2022 will mark 60 years since CAFOD became an official charity following the creation of the first Family Fast Day by CAFOD’s founding mothers.
Remembering the first Fast Day
“We weren’t doing anything special, we were just doing what we thought we ought to do, remembering that we are all God’s children.”Elspeth Orchard
Led by Jacquie Stuyt, Evelyn White, Nora Warmington and Elspeth Orchard, women from the National Board of Catholic Women (NBCW), the Catholic Women’s League (CWL) and the Union of Catholic Mothers (UCM) came together to organise the first Family Fast Day in 1958. They asked children to give up their sweets and for their parents to make just one main meal for the family – the cheapest possible – and give the money they saved to feed people who were hungry.

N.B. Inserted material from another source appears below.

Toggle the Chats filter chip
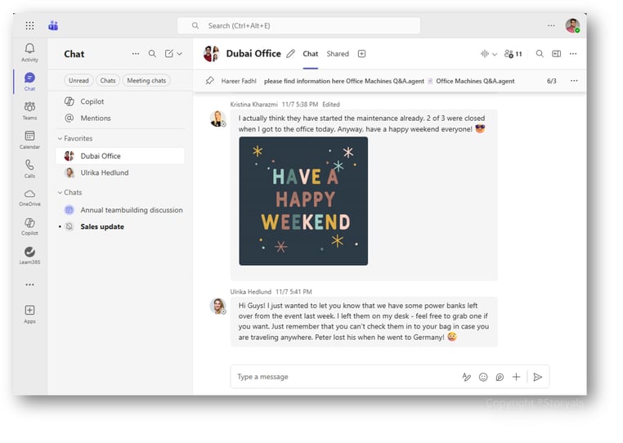623x443 pixels. pos(107,80)
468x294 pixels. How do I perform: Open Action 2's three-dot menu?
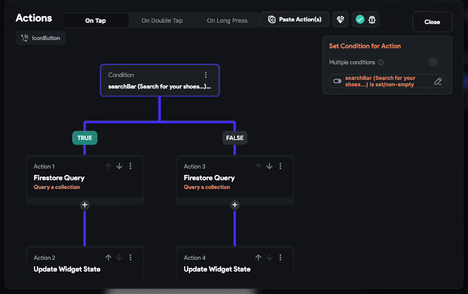point(130,257)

The organisers hoped to raise £500 for a mother and baby clinic in Dominica, but as Sister Frances Orchard (Elspeth’s daughter) remembers, they far exceeded that target:
“To the surprise of everyone the envelopes with cheques and postal orders came in by the sackful. Every now and again we stopped to read out a particularly touching letter. The one I remember was from a widowed pensioner who wrote: my pussycat and I went without our lunch today, and she had enclosed a postal order for 2/6d (approximately 25p in today’s money). But all the 25p-s added up and the total sum was £6,673.9s7d.”
To celebrate CAFOD’s founding mothers and the continued importance of our joint mission, NBCW, UCM and CWL have launched a year of collaboration with CAFOD to conclude with a celebratory Mass in St George’s Cathedral on Saturday 4 June 2022.

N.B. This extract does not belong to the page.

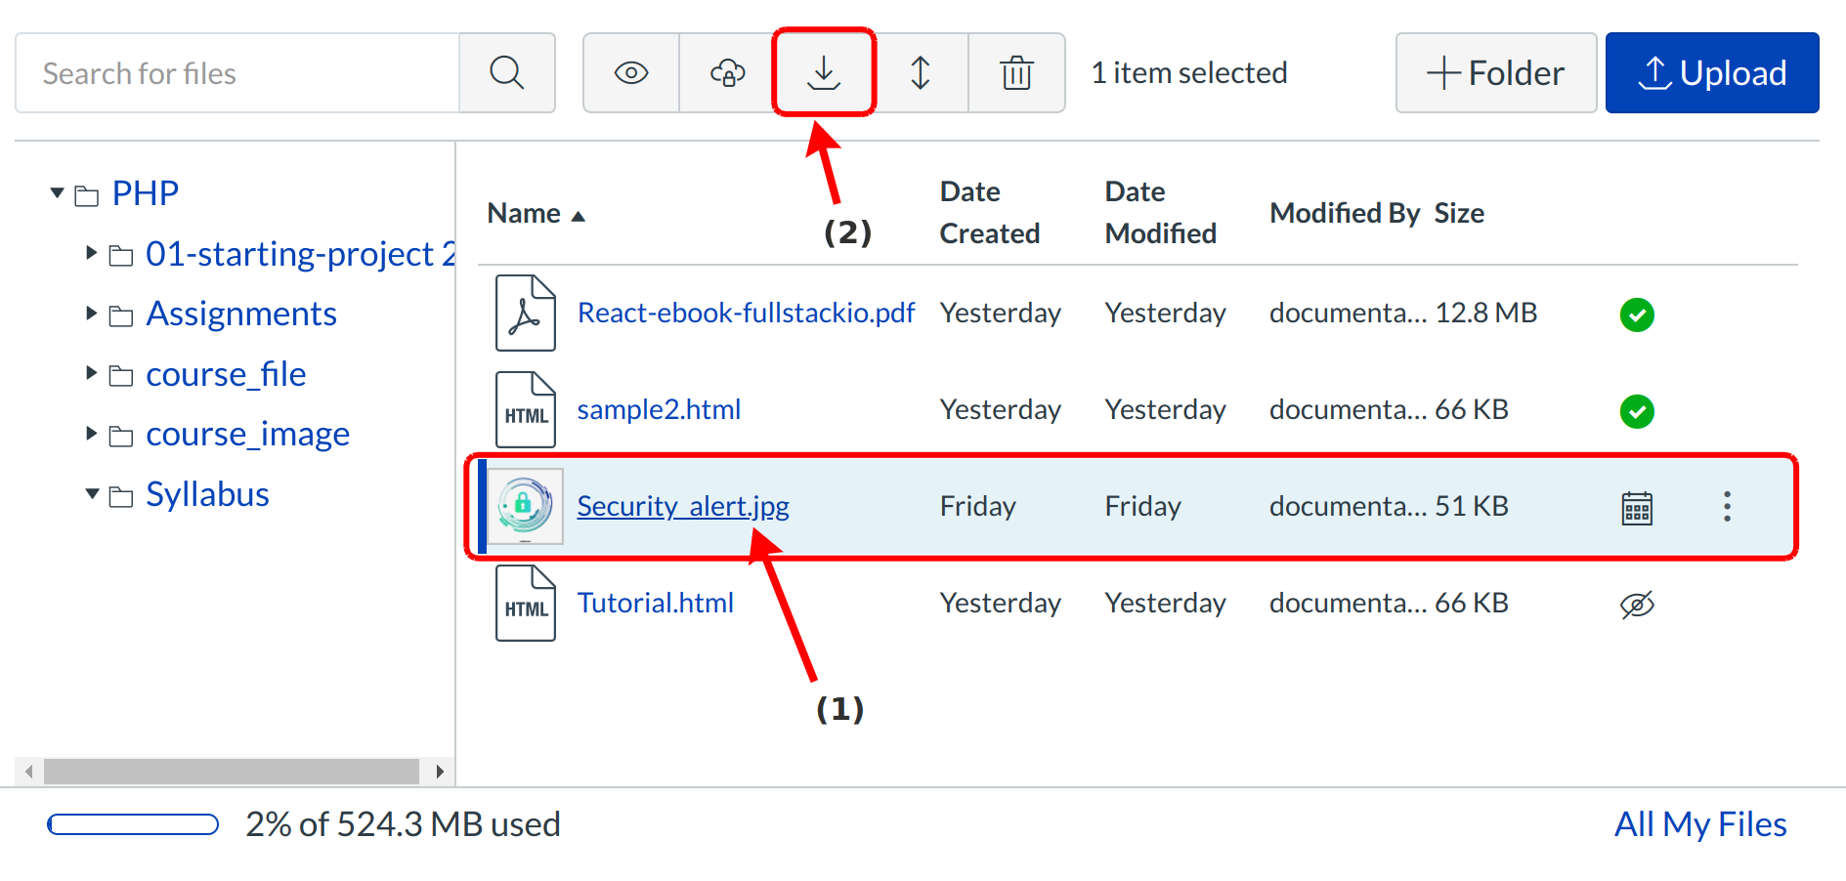Open options menu for Security_alert.jpg
1846x881 pixels.
coord(1727,506)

We are pleased to share this special prayer to give thanks for the role of women’s organisations in creating CAFOD and for the support they continue to give.
Empowering vulnerable women in Lebanon
As part of this collaboration, NBCW and UCM have selected a project to fundraise for. Like the very first project supported by the first Family Fast Day, it focuses on women.
The project is located in Lebanon, a country less than half the size of Wales, which is currently hosting over 1 million Syrian refugees on top of more than 400,000 Palestinian refugees already living in the country – and despite high levels of poverty and unemployment among its own population.
This initiative will support vulnerable Lebanese and refugee women, many of whom are survivors of violence or have had to flee their homes due to the conflict in Syria.
The project will play a vital role in equipping and empowering women leaders to create spaces in their communities for women to address issues of discrimination, trauma and stress. Furthermore, by offering opportunities for training and income generation, these women will draw on their own skills and experience to increase their resilience for the future. As it brings together women from both Lebanese and Syrian communities, it will also contribute to more peaceful community life.